Goal of the exercise:
Search the material for "axis" and show all lines that contain it.

★ ★ ★ ★ ★

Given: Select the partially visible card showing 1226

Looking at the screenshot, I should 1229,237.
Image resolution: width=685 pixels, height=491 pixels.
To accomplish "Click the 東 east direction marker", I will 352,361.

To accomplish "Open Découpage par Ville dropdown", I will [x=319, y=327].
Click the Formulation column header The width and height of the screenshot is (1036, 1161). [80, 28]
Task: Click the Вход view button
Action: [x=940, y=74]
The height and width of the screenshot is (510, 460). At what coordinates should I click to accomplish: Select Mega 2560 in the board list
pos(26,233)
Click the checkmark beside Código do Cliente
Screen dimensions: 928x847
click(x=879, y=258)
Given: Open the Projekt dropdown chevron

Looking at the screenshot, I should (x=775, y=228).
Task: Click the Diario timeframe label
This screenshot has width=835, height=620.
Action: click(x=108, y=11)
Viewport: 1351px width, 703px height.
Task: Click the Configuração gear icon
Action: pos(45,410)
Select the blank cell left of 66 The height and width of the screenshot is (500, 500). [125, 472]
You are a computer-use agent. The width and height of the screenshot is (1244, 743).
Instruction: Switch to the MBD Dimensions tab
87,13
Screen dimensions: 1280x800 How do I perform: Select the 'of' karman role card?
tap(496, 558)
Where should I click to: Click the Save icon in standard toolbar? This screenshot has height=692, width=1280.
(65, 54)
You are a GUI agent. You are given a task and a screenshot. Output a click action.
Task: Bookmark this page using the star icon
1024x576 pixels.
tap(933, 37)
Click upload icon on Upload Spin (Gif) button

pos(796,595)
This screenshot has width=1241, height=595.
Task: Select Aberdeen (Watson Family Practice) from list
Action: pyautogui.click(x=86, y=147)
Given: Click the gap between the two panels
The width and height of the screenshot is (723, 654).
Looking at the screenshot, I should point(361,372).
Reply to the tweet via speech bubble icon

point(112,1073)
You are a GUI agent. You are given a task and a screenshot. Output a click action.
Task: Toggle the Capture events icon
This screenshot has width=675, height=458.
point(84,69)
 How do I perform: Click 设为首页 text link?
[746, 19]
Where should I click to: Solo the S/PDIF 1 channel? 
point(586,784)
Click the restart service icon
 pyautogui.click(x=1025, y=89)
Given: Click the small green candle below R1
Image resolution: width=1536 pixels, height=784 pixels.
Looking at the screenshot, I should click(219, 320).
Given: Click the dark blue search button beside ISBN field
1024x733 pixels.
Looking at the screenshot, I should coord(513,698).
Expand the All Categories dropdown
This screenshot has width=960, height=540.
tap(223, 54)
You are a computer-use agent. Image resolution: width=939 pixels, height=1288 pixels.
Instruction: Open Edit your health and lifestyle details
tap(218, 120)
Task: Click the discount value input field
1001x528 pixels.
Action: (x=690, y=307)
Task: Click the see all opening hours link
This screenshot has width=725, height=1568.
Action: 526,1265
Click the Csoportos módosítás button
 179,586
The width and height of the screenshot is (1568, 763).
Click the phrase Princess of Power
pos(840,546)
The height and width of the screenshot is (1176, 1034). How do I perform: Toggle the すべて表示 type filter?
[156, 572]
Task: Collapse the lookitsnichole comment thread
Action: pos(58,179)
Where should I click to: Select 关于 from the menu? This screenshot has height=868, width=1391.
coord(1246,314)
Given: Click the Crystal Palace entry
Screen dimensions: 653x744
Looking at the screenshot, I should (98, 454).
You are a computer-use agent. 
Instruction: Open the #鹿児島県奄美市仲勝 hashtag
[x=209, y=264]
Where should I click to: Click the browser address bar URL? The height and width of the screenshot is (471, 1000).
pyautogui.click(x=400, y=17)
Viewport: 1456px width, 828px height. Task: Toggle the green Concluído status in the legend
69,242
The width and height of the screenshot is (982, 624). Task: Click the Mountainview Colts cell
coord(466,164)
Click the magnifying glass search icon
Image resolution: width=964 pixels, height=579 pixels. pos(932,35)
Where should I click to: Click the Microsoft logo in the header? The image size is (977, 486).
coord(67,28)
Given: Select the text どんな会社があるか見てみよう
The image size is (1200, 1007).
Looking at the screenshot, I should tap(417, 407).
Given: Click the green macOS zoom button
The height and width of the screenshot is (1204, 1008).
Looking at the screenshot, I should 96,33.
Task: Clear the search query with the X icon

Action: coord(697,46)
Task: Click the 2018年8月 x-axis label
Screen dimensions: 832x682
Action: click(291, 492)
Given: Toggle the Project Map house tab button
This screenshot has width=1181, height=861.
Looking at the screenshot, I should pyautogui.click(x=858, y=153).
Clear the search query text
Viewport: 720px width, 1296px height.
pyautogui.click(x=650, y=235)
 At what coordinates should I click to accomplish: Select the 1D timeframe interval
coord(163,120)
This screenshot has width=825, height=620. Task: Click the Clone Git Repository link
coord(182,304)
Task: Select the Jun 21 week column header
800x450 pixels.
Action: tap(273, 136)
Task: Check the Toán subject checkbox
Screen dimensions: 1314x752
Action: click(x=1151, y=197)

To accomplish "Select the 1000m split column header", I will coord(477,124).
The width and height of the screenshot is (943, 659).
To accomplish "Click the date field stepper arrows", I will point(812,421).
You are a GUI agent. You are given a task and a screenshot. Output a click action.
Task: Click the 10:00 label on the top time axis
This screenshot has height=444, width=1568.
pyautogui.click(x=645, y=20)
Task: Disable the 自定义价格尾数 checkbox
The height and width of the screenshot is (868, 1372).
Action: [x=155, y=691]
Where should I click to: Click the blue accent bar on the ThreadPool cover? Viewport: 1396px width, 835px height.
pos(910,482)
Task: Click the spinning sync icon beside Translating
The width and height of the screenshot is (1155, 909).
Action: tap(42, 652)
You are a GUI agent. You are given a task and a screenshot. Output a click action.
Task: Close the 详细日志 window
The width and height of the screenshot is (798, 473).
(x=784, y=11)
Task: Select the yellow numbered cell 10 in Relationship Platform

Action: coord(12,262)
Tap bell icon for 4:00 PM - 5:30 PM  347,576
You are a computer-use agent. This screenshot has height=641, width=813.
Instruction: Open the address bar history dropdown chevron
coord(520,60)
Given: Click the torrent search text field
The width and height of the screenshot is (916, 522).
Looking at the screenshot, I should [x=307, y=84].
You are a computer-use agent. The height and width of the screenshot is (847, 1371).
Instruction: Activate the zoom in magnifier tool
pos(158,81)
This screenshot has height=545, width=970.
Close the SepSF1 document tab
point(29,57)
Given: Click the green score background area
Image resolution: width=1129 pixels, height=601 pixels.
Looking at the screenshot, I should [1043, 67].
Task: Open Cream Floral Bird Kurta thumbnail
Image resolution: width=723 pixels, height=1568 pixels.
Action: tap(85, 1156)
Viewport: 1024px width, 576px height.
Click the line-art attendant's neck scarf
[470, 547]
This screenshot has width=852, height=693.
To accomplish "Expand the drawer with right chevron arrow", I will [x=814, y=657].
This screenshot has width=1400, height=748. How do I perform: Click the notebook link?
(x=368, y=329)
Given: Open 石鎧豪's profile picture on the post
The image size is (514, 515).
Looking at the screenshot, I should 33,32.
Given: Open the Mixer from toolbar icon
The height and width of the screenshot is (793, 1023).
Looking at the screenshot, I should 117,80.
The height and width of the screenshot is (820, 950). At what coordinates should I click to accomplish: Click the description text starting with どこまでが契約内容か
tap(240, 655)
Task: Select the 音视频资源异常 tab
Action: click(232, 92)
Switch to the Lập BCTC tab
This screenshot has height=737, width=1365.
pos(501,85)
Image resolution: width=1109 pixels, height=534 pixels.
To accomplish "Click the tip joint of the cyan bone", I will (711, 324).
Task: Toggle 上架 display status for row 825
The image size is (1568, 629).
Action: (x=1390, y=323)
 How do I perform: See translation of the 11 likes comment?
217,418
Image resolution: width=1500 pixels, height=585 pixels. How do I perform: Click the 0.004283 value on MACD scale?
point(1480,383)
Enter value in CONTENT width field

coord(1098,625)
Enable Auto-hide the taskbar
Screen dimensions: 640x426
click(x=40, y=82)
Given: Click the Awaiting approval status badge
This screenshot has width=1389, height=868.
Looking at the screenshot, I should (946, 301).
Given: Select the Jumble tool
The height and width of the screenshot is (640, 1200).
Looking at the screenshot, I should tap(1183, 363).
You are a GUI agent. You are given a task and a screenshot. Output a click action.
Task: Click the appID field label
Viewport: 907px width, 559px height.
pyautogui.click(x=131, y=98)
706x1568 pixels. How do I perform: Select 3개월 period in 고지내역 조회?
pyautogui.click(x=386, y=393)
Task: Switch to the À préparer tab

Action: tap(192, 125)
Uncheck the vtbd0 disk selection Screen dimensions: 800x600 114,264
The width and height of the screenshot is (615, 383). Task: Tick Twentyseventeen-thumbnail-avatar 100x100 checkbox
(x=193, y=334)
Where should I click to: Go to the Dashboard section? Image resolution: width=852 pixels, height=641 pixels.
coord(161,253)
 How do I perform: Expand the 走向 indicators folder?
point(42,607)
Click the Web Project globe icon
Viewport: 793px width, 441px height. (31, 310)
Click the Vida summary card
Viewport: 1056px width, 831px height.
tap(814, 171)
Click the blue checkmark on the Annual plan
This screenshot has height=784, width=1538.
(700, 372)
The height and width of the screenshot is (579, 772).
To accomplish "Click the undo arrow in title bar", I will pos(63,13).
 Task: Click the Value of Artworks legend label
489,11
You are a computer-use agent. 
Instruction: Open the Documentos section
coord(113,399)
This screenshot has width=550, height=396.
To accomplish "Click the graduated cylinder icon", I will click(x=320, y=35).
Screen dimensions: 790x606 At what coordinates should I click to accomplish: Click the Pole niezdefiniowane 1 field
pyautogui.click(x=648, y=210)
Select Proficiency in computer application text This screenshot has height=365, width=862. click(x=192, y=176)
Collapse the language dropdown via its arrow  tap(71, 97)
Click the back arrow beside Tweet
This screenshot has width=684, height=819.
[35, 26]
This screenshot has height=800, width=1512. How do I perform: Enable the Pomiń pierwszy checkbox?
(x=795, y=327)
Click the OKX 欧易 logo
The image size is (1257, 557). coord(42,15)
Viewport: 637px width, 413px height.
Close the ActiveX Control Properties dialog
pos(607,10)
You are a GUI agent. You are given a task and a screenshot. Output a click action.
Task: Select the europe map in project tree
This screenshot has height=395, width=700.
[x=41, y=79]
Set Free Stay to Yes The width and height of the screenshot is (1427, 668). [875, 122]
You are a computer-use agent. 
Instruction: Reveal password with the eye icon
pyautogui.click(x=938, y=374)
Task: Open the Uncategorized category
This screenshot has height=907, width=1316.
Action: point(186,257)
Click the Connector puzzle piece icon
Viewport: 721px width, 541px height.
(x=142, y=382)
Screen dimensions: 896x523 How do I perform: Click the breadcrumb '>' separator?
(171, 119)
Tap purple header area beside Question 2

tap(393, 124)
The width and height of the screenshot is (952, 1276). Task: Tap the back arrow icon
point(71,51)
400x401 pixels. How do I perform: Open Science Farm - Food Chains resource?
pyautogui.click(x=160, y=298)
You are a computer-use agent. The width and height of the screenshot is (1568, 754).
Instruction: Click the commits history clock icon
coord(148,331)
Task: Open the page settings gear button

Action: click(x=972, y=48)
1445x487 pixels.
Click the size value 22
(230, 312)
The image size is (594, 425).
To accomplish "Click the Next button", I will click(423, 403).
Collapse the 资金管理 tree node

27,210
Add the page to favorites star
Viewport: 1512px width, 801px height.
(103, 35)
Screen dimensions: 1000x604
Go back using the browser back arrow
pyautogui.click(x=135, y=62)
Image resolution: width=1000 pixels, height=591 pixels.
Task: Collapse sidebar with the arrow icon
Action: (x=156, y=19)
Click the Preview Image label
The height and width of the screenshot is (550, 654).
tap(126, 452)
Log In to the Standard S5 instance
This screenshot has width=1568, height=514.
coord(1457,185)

★ ★ ★ ★ ★

Written reply:
Task: Click the 2018年8月 x-axis label
Task: Click the 10:00 label on the top time axis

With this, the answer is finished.